Task 2: Analyze Sentiment with Opinion Mining

import os
from azure.ai.textanalytics import TextAnalyticsClient
from azure.core.credentials import AzureKeyCredential

client = TextAnalyticsClient(
endpoint=os.environ["AZURE_AI_ENDPOINT"],
credential=AzureKeyCredential(os.environ["AZURE_AI_KEY"])
)

documents = [
"The hotel room was clean and spacious, but the service was slow and unfriendly.",
"I absolutely love this product! Fast delivery and excellent quality.",
"The meeting was scheduled for 3 PM."
]

# Sentiment analysis with opinion mining
results = client.analyze_sentiment(
documents,
show_opinion_mining=True,
language="en"
)

for idx, result in enumerate(results):
if result.is_error:
print(f"Doc {idx}: Error - {result.error.message}")
continue

print(f"Document {idx}: '{documents[idx][:50]}...'")
print(f" Overall: {result.sentiment} "
f"(pos={result.confidence_scores.positive:.3f}, "
f"neu={result.confidence_scores.neutral:.3f}, "
f"neg={result.confidence_scores.negative:.3f})")

for sentence in result.sentences:
print(f" Sentence: '{sentence.text[:40]}...' → {sentence.sentiment}")

# Opinion mining - aspect-based sentiment
for mined_opinion in sentence.mined_opinions:
target = mined_opinion.target
print(f" Target: '{target.text}' ({target.sentiment})")
for assessment in mined_opinion.assessments:
print(f" Assessment: '{assessment.text}' ({assessment.sentiment})")
print()

Task 3: Extract Key Phrases and Named Entities

documents = [
"Microsoft CEO Satya Nadella announced Azure AI updates at the Build 2024 conference in Seattle on May 21.",
"The quarterly revenue increased by 15% to $62 billion, driven by cloud services growth."
]

# Key phrase extraction
key_phrases_results = client.extract_key_phrases(documents, language="en")
print("=== KEY PHRASES ===")
for idx, result in enumerate(key_phrases_results):
if not result.is_error:
print(f"Doc {idx}: {result.key_phrases}")

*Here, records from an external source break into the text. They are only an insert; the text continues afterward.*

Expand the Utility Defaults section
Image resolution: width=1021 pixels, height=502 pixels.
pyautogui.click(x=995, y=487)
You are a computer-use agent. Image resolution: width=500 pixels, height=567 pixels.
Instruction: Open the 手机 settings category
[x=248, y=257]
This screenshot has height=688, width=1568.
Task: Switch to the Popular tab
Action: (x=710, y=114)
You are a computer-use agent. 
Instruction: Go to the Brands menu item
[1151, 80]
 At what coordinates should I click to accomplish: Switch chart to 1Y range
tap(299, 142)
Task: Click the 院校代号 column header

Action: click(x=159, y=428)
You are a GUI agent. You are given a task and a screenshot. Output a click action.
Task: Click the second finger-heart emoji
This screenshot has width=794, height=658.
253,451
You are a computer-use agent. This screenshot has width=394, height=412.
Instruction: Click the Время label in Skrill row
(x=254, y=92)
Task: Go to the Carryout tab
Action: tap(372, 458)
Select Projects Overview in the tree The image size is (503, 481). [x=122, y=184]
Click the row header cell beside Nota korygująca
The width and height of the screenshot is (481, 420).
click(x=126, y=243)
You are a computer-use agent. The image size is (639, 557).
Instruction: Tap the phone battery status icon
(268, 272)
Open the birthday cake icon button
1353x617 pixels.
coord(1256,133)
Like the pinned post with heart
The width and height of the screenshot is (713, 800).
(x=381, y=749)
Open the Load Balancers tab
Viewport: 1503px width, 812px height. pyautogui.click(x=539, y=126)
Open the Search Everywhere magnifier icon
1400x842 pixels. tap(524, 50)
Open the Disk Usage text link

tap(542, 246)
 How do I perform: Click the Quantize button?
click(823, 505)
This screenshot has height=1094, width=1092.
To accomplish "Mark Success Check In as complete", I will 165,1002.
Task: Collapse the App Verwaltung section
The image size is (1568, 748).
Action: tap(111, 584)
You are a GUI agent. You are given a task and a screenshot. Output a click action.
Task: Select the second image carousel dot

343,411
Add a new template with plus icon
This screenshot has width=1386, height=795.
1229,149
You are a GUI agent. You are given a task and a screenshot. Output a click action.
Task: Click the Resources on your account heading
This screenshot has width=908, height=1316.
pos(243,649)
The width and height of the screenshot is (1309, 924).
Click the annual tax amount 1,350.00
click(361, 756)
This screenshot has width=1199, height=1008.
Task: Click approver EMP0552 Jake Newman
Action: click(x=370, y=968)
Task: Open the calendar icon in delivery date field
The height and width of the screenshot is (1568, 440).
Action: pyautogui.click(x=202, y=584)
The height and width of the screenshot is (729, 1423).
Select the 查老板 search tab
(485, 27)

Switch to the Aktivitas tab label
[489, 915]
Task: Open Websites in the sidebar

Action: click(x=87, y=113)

# Named Entity Recognition
ner_results = client.recognize_entities(documents, language="en")
print("\n=== NAMED ENTITIES ===")
for idx, result in enumerate(ner_results):
if not result.is_error:
print(f"Doc {idx}:")
for entity in result.entities:
print(f" '{entity.text}' → {entity.category}"
f"{f'/{entity.subcategory}' if entity.subcategory else ''}"
f" (confidence: {entity.confidence_score:.3f})")

# Entity Linking (to Wikipedia)
linked_results = client.recognize_linked_entities(documents, language="en")
print("\n=== LINKED ENTITIES ===")
for idx, result in enumerate(linked_results):
if not result.is_error:
for entity in result.entities:
print(f" '{entity.name}' → {entity.url}")
print(f" Data source: {entity.data_source}, ID: {entity.data_source_entity_id}")

Task 4: Language Detection

# Language detection
multilingual_docs = [
"Hello, how are you today?",
"Bonjour, comment allez-vous?",
"こんにちは、元気ですか?",
"Hola, ¿cómo estás?"
]

lang_results = client.detect_language(multilingual_docs)
print("=== LANGUAGE DETECTION ===")
for idx, result in enumerate(lang_results):
if not result.is_error:
lang = result.primary_language
print(f" '{multilingual_docs[idx][:30]}...' → {lang.name} ({lang.iso6391_name}) "
f"confidence: {lang.confidence_score:.3f}")

Expected Output

Document 0: 'The hotel room was clean and spacious, but the s...'
Overall: mixed (pos=0.450, neu=0.100, neg=0.450)
Sentence: 'The hotel room was clean and sp...' → mixed
Target: 'room' (positive)
Assessment: 'clean' (positive)
Assessment: 'spacious' (positive)
Target: 'service' (negative)
Assessment: 'slow' (negative)
Assessment: 'unfriendly' (negative)

=== KEY PHRASES ===
Doc 0: ['Microsoft CEO Satya Nadella', 'Azure AI updates', 'Build 2024 conference', 'Seattle']

=== NAMED ENTITIES ===
Doc 0:
'Microsoft' → Organization (confidence: 0.990)
'Satya Nadella' → Person (confidence: 0.985)
'Azure AI' → Product (confidence: 0.920)
'Build 2024' → Event (confidence: 0.880)
'Seattle' → Location (confidence: 0.995)
'May 21' → DateTime/Date (confidence: 0.970)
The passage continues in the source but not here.